I have nothing to write about.
I get writer’s block, but this is one of the worse cases I’ve had in a while. I can’t think of a “campus issue” to address. I think I’ve used them all up.
Had this been last year, when I was more involved and more distraught with the trifle behavior on this campus, maybe I could sustain this column for more than five weeks. Has it really only been five weeks?
Nothing really happens on campus either. Let me edit that: Nothing _transparent_ happens on campus. I’m sure there are a lot of things being worked on right now that organizations and parts of the administration don’t want the public to know about yet.
What has happened at MU this week? RHA is looking into a new laundry payment system. MSA is looking into updating the M-Book, which we all know should have been done years ago. Four Front, the minority and social justice organizations student government, went on a retreat. The MU Homecoming Top 10 were announced.
Exciting.
In the past week, the only piece of interesting and problematic campus news occurred at UC-Berkeley. The UC-Berkeley College Republicans held an affirmative action bake sale (nothing new — MU College Republicans did that March 2010), but what sets this apart from the other schools is how the university got involved.
According to NPR’s interview with UC-Berkeley College Republicans’s president and the UC-Berkeley student body president, the school’s chancellor sent an open letter condemning the bake sale and called for respectful debate.
As soon as the state school’s administration got involved, many people saw this as an oppression of free speech, turning an already divisive issue into a complicated one. If you [read about it](http://www.dailycal.org/2011/09/26/uc-berkeley-bake-sale-controversy/) on the DailyCal (their The Maneater), you get a spectrum of opinion. Some of the language is too aggressive for my taste, but at least there is a conversation.
That’s all I want at MU: conversation.
I ask for it in most of my columns, and here I am asking for it again. It would be asking a lot to have a conversation at a comparable scale to UC-Berkeley’s. For whatever reason, that school draws active students.
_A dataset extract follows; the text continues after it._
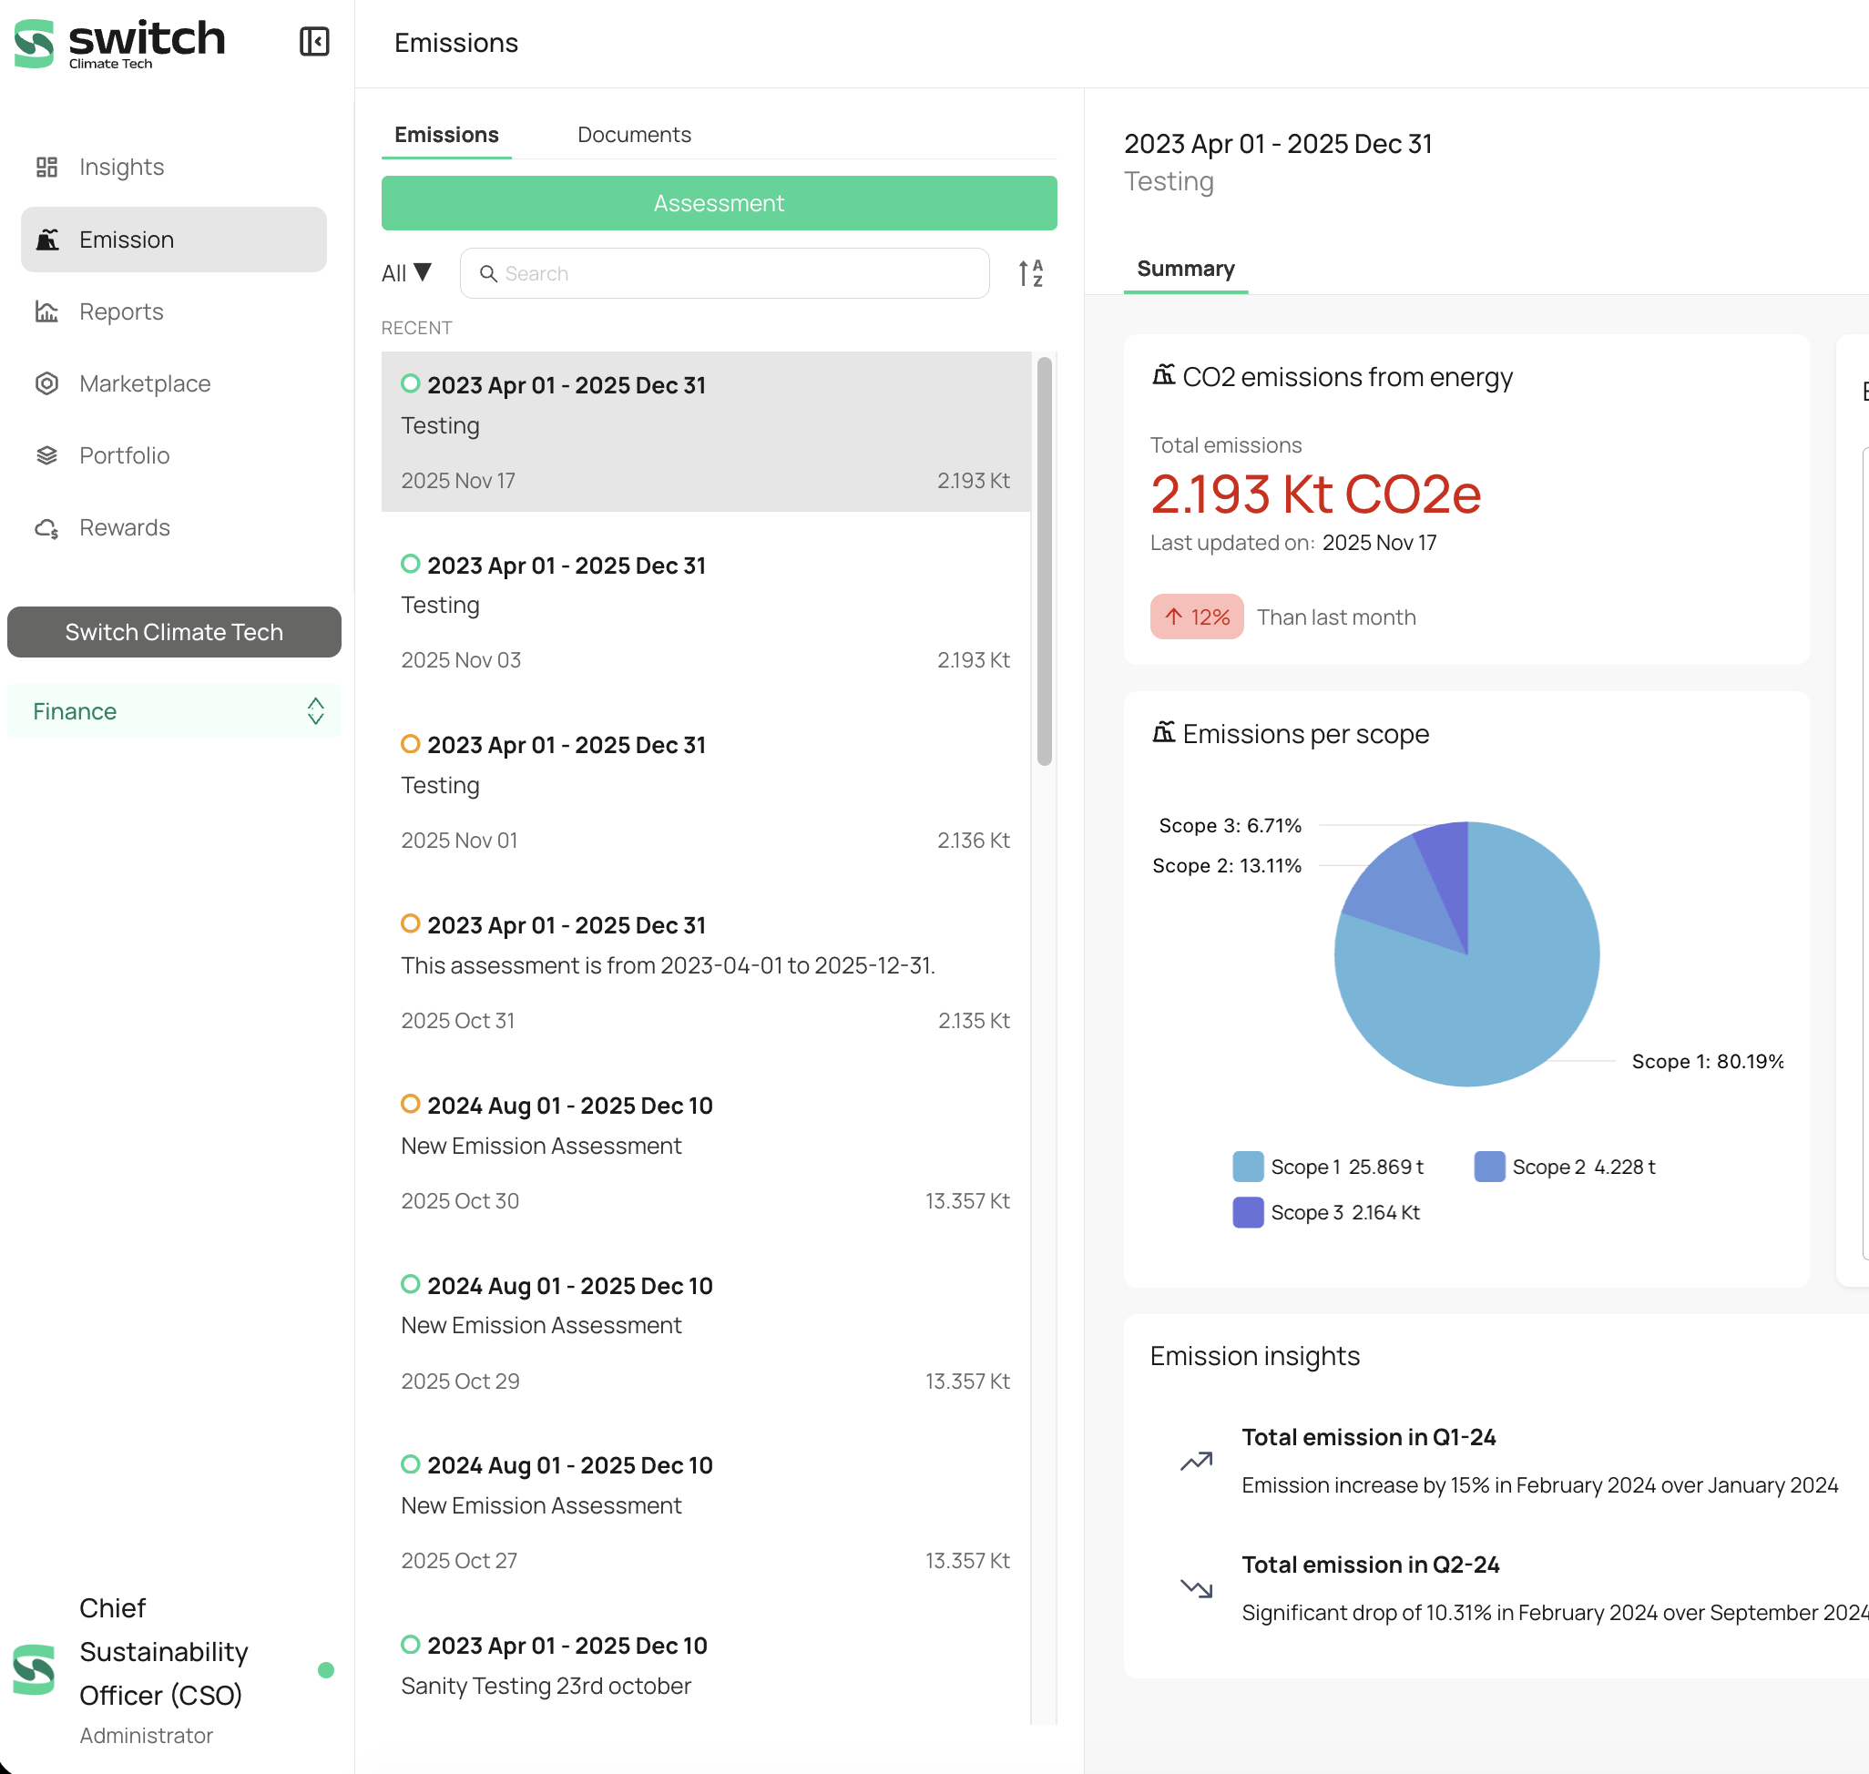Click the A-Z sort order icon
Image resolution: width=1869 pixels, height=1774 pixels.
click(1031, 273)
Take an interest in the occurrences going on around campus and Columbia. If there doesn’t seem to be much of anything going on, then get involved somewhere and do something to start a conversation.
All of this is vague. I am quite aware of that. But I am sick of walking around campus watching the desultory students not take a stand for anything.
Remember when the Missouri House of Representatives backed a law that would make it mandatory to show a government-issued ID to vote? Remember how this law would disenfranchise the youth, senior and low-income vote? Remember how no one cared? Yeah, this law is appearing on the November 2012 ballot.
Remember the inane Sharia law bill? Remember the concealed weapons law? Remember how… oh, what does it matter. The only things that get the youth riled up are Facebook changes (not its privacy policy, but aesthetics) and Netflix raising costs and splitting into two companies.
All I want for MU is to encourage student activism and involvement. Get your events, politics, campaigns and issues out to the rest of campus. Create (constructive) controversy. Let’s stop playing it safe and encourage our peers to talk about issues that have an impact on our personal, and MU’s, future.
But most importantly — GIVE ME SOMETHING TO WRITE ABOUT.